Both Qmusic and Joe’s main on-air studios use LIGA, an in-house developed central integration system. “It was engineered by our Dutch Qmusic colleagues and a big leap ahead towards maximum integration. The system connects with virtually all the digital tools like the Dalet Galaxy playout software, the DHD console, lighting, web APIs, the IT backbone and the videowalls,” added Boone.

All studios are equipped with Panasonic AW HE40 cameras for visual radio — the video signal uses IP connectivity using NewTek NDI technology. The system is steered by Microsoft Kinect sensors in combination with DHD’s level detector feature.

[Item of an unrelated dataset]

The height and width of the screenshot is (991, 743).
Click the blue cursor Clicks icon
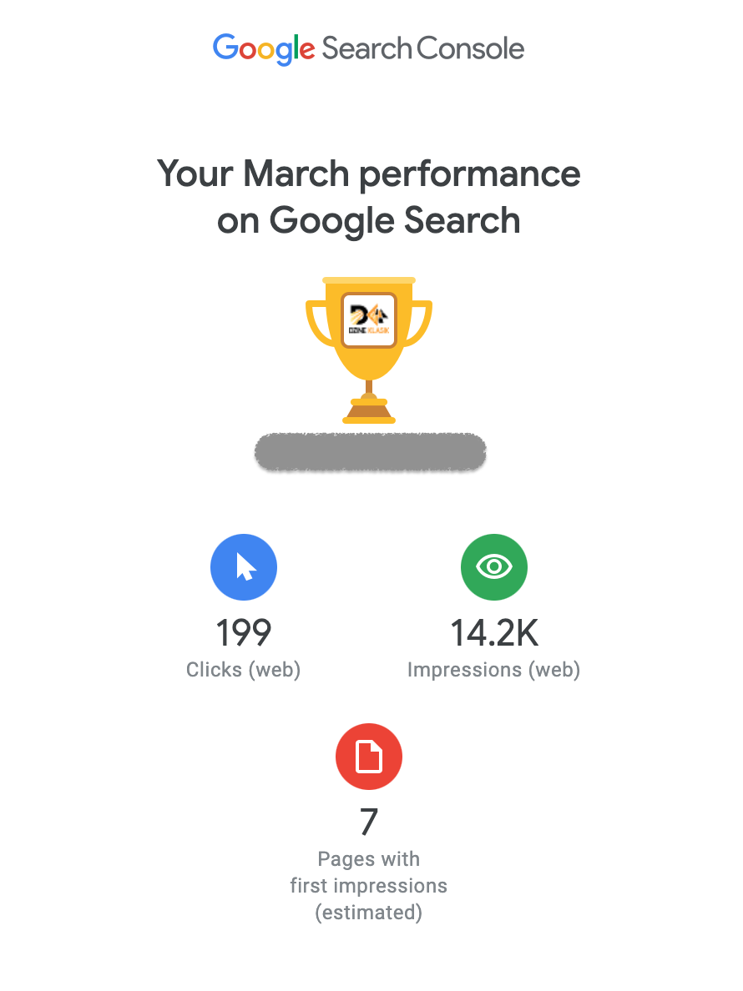click(244, 567)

The on-air audio signal is channeled over 11 Omnia.9 processors for the two FM frequencies and nine DAB+ feeds. “The Omnia.9 with the MKII upgrade is one of the most powerful multiband processors on the market,” explained Edo Dijkstra of studio integrator TVV Sound. “The MKII upgrade makes it AES67-compliant, alongside Livewire. This is one of the country’s most extensive Omnia.9 installations.”

TVV Sound also supplied five Telos Alliance Z/IP Stream R/2 streaming platforms, each with a capability of eight simultaneous streams, with incorporated Omnia.9 software. “Two Axia Pathfinder Core Pro engines act as virtual core for the studios and control the digital channels via either Livewire or AES67 — quite a unique concept allowing to integrate parameters and commands in case of signal loss, technical problems or off-air warnings,” added Dijkstra.

The Omnia processors, the playout storage devices and Dalet playout machines (one for each radio channel), as well as the encoders and the FM signal distribution (via Broadcast Partners’ transmitter park) and DAB+ (via Norkring) are stored in nine huge racks located in DPG Media’s data center.

“We have taken quite a few risks in the building process but everything turned out well, thanks to the thorough preliminary research, and the great team effort. External companies, some 30 DPG Media technicians and in-house engineers Kurt Vervondel for the audio engineering, Stefan Hessens and Tim Tuboville who supervised the playout and backbone,” underlined Boone.

“These new studios mean more than just shifting places. The technology we installed makes us more than future-proof, and ready for the digital future,” said An Caers, radio director for DPG Media. “In three years from now, 50% of the Flemish audience will listen to digital radio. It’s our ambition to be Flanders’ most inspiring and innovating audio company. The talent of our radio team in combination with groundbreaking technology is helping us to achieve that goal.”


Top Notch Recording Facility

An analog SSL AWS948 mixing console in the concert lounge control room.

The new broadcast site also features a state-of-the-art concert lounge and control room, combining the advanced technology with new equipment.

“There’s no radio station in the country offering this quality; it was a huge investment but this console will last for a lifetime,” said Iann Castelein, DPG Media radio project manager/sound engineer.

“We opted for this analog mixing console because of its supreme sound quality,” he added. “The audio output is AOIP-linked to our radio studio. We’ve already carried out many recordings and we are seeing artists coming specifically to record on the system here and then release the tracks commercially.”

Mathijs Indesteege, sales director & product support for SSL distributor Joystick Audio, who also handled the studio cabling and supplied the patch bays believes the SSL AWS948 console with Delta Control, featuring hands-on workflow and advanced DAW integration with automation, is ideal for DPG’s strict requirements.